For instance, a language model would predict that a sentence that begins “Toni Morrison won the Nobel” is more likely to conclude “Prize” than “dries”. Language models can thus help decide between competing interpretations of the same acoustic information.
Conventional language models are n-gram based, meaning that they model the probability of the next word given the past n-1 words. (N is typically around four.) But this approach can miss longer-range dependencies between words: for instance, sentences beginning with the phrase “Toni Morrison” may have a high probability of including the phrase “Nobel Prize”, even if the two phrases are more than four words apart.
Recurrent neural networks can learn such long-range dependencies, and they represent words as points in a continuous space, which makes it easier to factor in similarities between words. But they’re difficult to integrate into real-time speech recognition systems. In addition, although they outperform conventional n-gram-based language models, they have trouble incorporating data from multiple data sets, which is often necessary, as data can be scarce in any given application context.
In a paper we’re presenting at Interspeech, my colleagues and I describe a battery of techniques we used to make neural language models practical for real-time speech recognition. In tests comparing our neural model to a conventional model, we found that it reduced the word recognition error rate by 6.2%.
In our experiments, we investigated the scenario in which in-domain data is scarce, so it has to be supplemented with data from other domains.
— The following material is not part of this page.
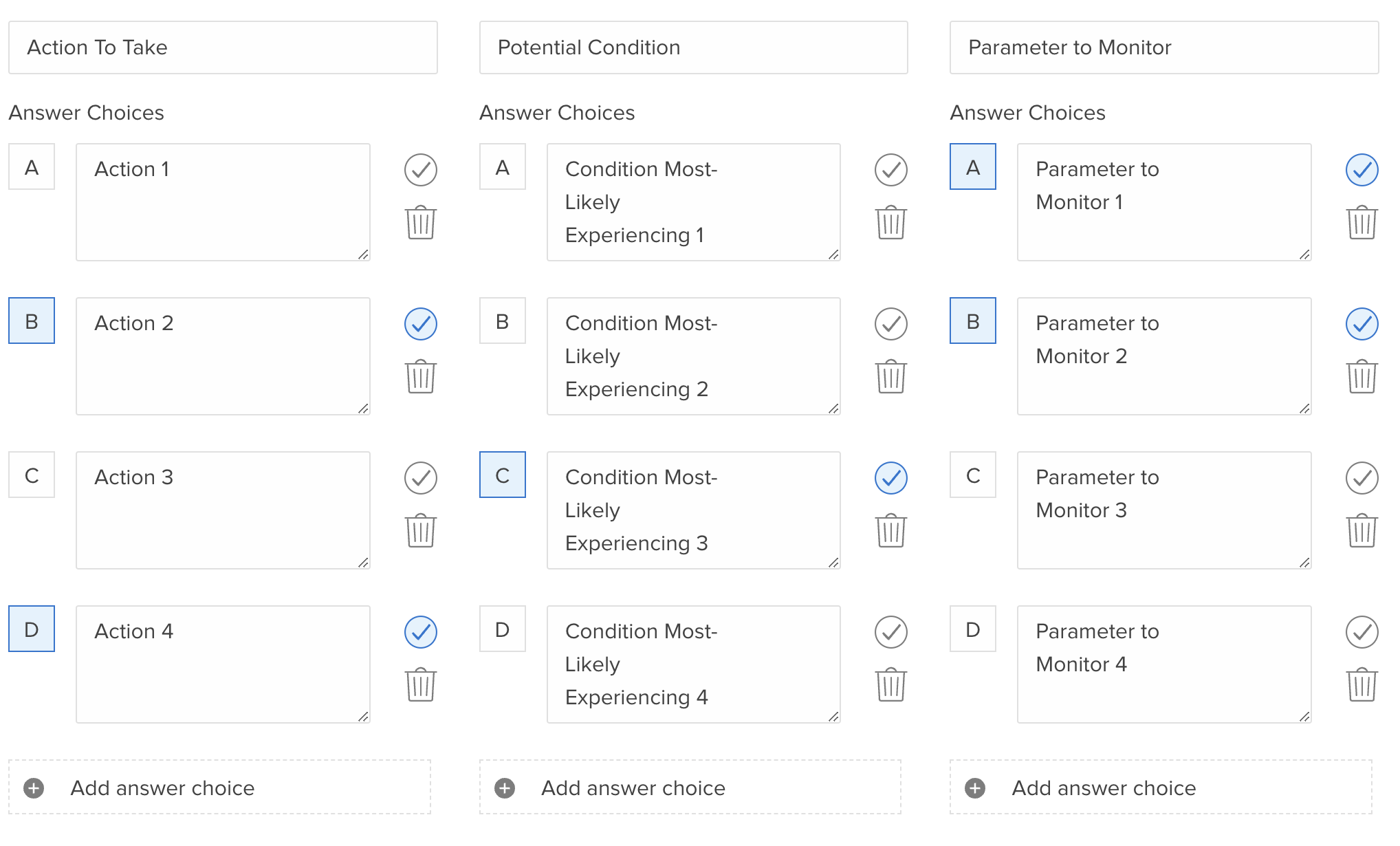Unmark Action 2 as correct answer
The image size is (1400, 846).
(421, 324)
This can be tricky. After all, language models are highly context dependent: the probabilities of the phrases “Red Sox” and “red sauce”, for instance, would be very different in the sports domain and the recipe domain.
To ensure that we were using data from other domains effectively, we first built conventional n-gram language models for our in-domain and out-of-domain training data sets. These models were combined linearly to minimize perplexity — a measure of how well a probability distribution predicts a sample — on in-domain data. On the basis of this, we assigned each data set a score that measured its relevance to the in-domain data.
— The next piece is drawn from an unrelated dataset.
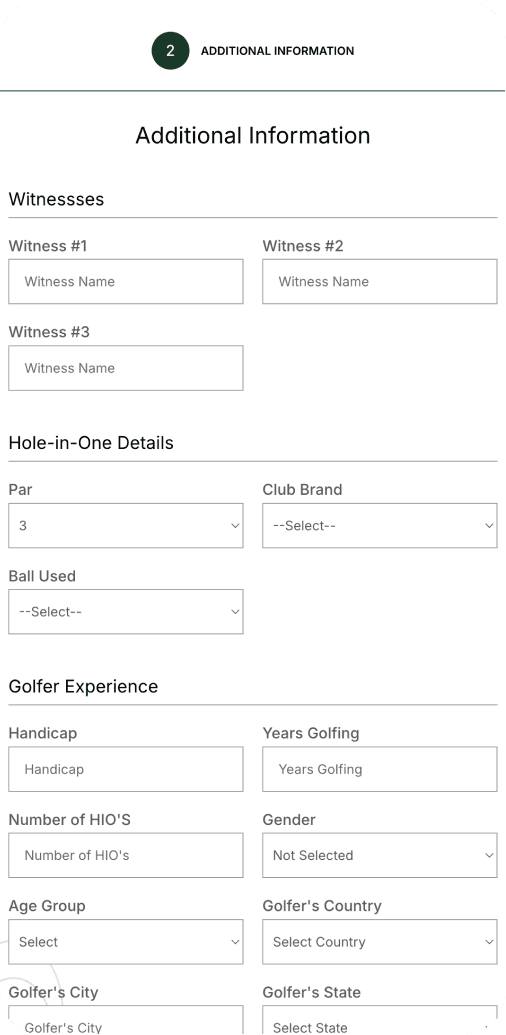506x1035 pixels.
Task: Focus the Witness #2 name field
Action: pos(379,281)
That score then determined the likelihood that a sample from a given data set would be selected for the supplementary data set. If, for instance, the in-domain data set had a relevance score of 75%, and a second out-of-domain data set had a score of 25%, then the first set would contribute three times as many samples to the training data as the second.
We combined this novel data-sampling strategy with transfer learning, by initializing our model’s parameters on out-of-domain data.
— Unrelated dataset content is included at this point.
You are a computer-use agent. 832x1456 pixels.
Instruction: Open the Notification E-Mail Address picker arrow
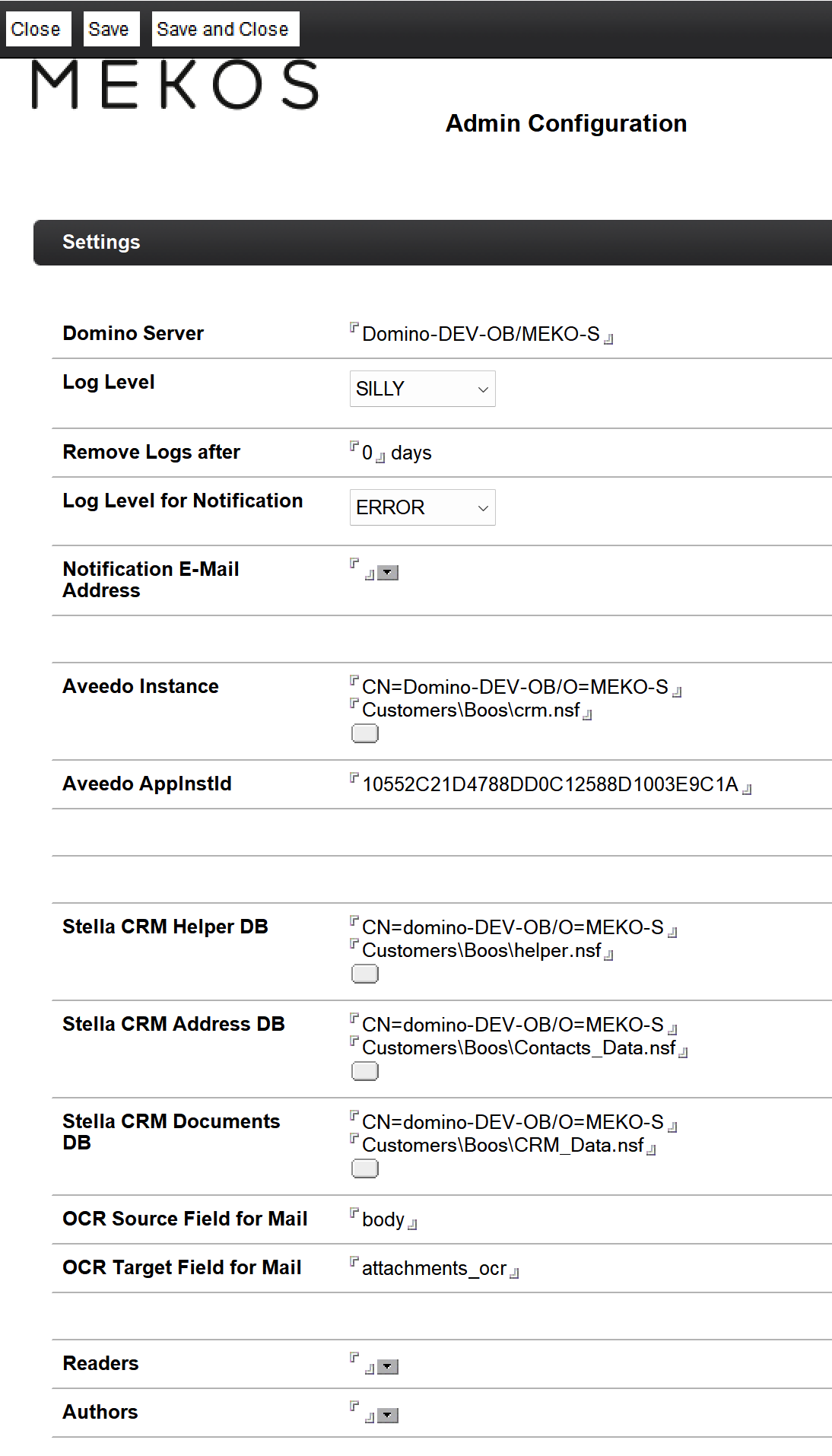pos(388,573)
This addressed the data scarcity problem, but we still had to contend with the challenge of integrating neural networks into the speech recognizer without adding much additional latency to the system. Our approach was one that’s common in neural-language-model research: we begin by passing incoming data through a speech recognizer with a conventional n-gram language model, then refine the first model’s hypotheses using the neural model.
The risk with this approach is that the n-gram model will reject hypotheses that the more powerful neural model would find reason to consider. To lower that risk, once we had built our neural model, we used it to generate synthetic data, which provided supplementary training data for the first-pass model. This brought the two models into better alignment.
Taking advantage of the two-pass approach also required some changes to the way we trained our neural model. Typically, a neural language model that had been fed a sequence of words would compute the probability that every word in its vocabulary should be the next word. Once you factor in names like Toni Morrison’s, a speech recognition application could easily have a vocabulary of a million words, and computing a million separate probabilities for every input would be time consuming.
The first-pass model, however, should have winnowed the number of possibilities down to just a handful, and we wanted our neural model to consider only those possibilities. So we trained it using a technique called noise contrastive estimation.
When a recurrent language model is fed a sentence, it processes the words of the sentence one at a time. That’s how it learns to model dependencies across sequences of words.
With noise contrastive estimation, the model is trained on pairs of words, not individual words. One of the paired words is the true target — the word that actually occurs at that position in the input sentence. The other word is randomly selected, and the model must learn to tell the difference. At training time, this turns the task of computing, say, a million probabilities into a simple binary choice. Moreover, at inference time, the model can directly estimate the probability of the target word, without normalizing over all of the other words in the vocabulary, thus drastically reducing the computational cost.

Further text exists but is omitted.